**SOURCE PASSAGE**
+===+

Now, let's get this started, shall we?
Let's get this integral question out of the way....does Tangled get enough love? No, no it does not. And its music (brought to life by Alan Menken and Glenn Slater) is especially underrated, namely that opening tune When Will My Life Begin? which immediately conveys the humdrum nature of Rapunzel's life to the audience in a bouncy little ditty. This is the kind of tune that falls under the categorization of "I Want" songs that numerous classic Disney films have utilized (Part Of Your World and Belle are other notable examples of "I Want" songs). But this may be the most illuminating of these "I Want" Disney tunes in terms of characterization (though, for the record, Belle is a close second in that department), as seeing Rapunzel go through the motions of an average day in this confined environment shed light on her wide array of interests (did you know she can play guitar AND do ventriloquism???) as well as reinforce the level of stagnation that has consumed her life.

+===+

**DATA EXCERPT**
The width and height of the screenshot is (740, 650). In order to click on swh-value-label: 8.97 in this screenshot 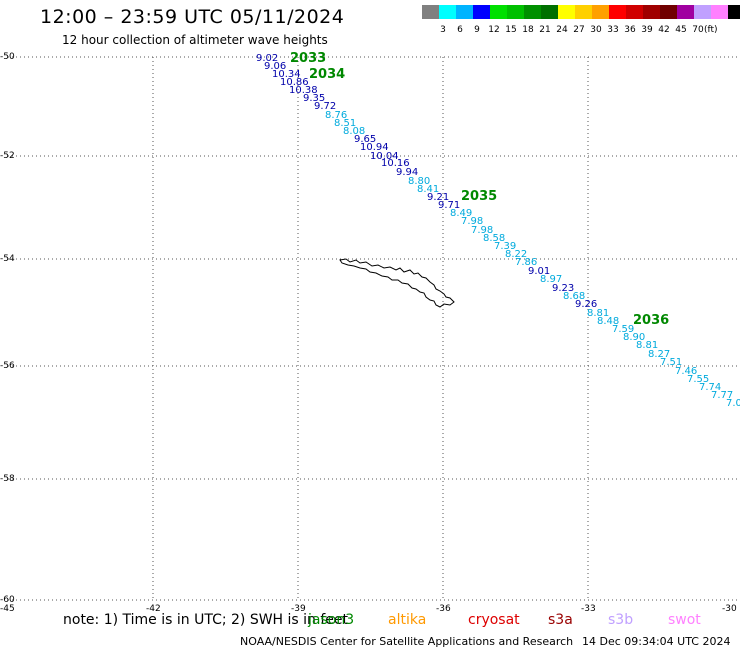, I will do `click(551, 280)`.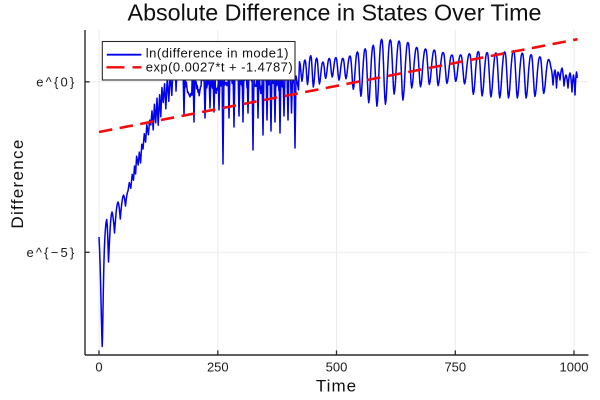 Image resolution: width=600 pixels, height=400 pixels. Describe the element at coordinates (574, 368) in the screenshot. I see `svg-text: 1000` at that location.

+===+

**WHAT YOU NEED TO DO**
**a)** Answer these from the passage about Tangled:
(i) Who brought the film's music to life?
(ii) Besides Part Of Your World, which song is named as another notable "I Want" song?
(iii) Which two skills of Rapunzel does the passage point out?
**b)** Carry on the passage about Tangled from its final sentence.
The listing above comes from a separate source.

**YOUR RESPONSES**
**a)**
(i) Alan Menken and Glenn Slater
(ii) Belle
(iii) Playing guitar and doing ventriloquism

**b)**
Mandy Moore's vocals also carry a large amount of responsibility for making sure this song works so well. Her voice sounds dutiful though carrying a touch of wistfulness, for the majority of the piece, but it's when she gets to sing about "the lights" that only appear on her birthday that she truly excels as a vocalist. I love how there's a clear sense of awe in her voice as she waxes poetic about how she may have finally come of age to go out and discover what's out there in the real world. You immediately understand what kind of life she's living now, the mental toll such an existence is taking on her and how tantalizing the outside world is to her psyche in just under 250 seconds. That's some quality song work in my book folks and one of the many top notch aspects of Tangled that deserves more recognition.
The Hunchback Of Notre Dame was a departure for Disney Animation in a number of ways; its source material was not a beloved fairy tale but rather a 19th century novel by acclaimed French novelist Victor Hugo while its story was the most explicitly religious tale ever commissioned by the animation studio.Those darker underpinnings are on full display in this musical number, which, like our previously highlighted tune, also falls under the classification of an "I Want" song. Here, Quasimodo (Tom Hulce), who lives in confinement in the Notre Dame cathedral, romps around his domain singing about how envious he is of the individuals who get to live normal lives in the French city below.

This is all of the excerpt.